Scan the lines below; pull out those with "agent".

[Saved data entries]
----

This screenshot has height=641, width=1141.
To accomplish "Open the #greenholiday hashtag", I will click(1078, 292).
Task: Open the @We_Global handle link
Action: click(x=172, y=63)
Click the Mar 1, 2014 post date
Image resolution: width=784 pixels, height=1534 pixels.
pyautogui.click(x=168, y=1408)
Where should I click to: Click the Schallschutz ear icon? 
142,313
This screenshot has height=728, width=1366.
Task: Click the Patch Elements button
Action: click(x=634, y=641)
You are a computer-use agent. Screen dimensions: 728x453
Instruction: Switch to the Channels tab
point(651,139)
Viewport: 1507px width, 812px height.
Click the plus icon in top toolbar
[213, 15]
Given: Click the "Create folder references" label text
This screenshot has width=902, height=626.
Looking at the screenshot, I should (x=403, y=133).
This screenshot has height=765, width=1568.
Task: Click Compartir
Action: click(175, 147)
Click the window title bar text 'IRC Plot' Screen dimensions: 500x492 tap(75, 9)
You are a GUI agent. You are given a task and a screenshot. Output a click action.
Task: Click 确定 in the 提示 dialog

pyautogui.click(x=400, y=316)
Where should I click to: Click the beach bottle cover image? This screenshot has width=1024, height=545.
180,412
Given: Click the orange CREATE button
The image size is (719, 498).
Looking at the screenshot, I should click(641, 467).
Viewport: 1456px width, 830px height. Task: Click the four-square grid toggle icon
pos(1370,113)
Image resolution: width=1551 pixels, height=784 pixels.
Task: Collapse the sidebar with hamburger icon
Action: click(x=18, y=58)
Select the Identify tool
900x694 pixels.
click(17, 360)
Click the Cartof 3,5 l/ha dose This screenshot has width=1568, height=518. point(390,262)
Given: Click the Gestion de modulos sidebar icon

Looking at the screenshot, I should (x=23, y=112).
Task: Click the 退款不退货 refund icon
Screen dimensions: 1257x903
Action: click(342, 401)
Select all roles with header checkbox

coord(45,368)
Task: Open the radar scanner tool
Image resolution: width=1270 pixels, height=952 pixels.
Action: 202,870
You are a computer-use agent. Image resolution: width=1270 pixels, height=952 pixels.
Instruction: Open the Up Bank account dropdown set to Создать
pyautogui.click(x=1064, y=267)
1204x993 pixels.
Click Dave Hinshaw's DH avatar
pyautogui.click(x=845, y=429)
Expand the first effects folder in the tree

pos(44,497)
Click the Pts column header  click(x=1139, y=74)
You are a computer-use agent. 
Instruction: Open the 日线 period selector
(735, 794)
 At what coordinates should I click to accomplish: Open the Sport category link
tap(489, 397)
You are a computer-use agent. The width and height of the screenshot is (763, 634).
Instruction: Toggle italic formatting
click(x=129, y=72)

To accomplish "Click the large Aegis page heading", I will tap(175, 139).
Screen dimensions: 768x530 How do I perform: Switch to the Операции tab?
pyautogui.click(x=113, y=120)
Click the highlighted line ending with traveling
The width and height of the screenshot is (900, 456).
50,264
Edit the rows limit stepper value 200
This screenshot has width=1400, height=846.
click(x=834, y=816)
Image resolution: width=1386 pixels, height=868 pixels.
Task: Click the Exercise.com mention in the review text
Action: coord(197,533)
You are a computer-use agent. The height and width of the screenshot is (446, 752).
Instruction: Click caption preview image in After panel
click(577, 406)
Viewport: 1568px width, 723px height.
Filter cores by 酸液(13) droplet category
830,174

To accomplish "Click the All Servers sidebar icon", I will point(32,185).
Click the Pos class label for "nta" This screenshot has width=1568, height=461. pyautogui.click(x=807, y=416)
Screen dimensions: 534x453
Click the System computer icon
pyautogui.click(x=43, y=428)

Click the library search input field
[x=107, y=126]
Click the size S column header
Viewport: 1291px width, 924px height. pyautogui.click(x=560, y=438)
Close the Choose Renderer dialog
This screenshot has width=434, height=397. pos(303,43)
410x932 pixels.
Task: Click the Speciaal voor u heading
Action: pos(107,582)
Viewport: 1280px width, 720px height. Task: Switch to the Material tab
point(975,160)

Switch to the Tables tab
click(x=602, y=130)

----

EXERCISE RESPONSE >>
You are a computer-use agent. Screen dimensions: 728x453
You are a GUI agent. You are given a task and a screenshot. Output a click action.
You are a computer-use agent. Image resolution: width=1270 pixels, height=952 pixels.
You are a computer-use agent. 
You are a computer-use agent. The width and height of the screenshot is (763, 634).
You are a computer-use agent. The height and width of the screenshot is (446, 752).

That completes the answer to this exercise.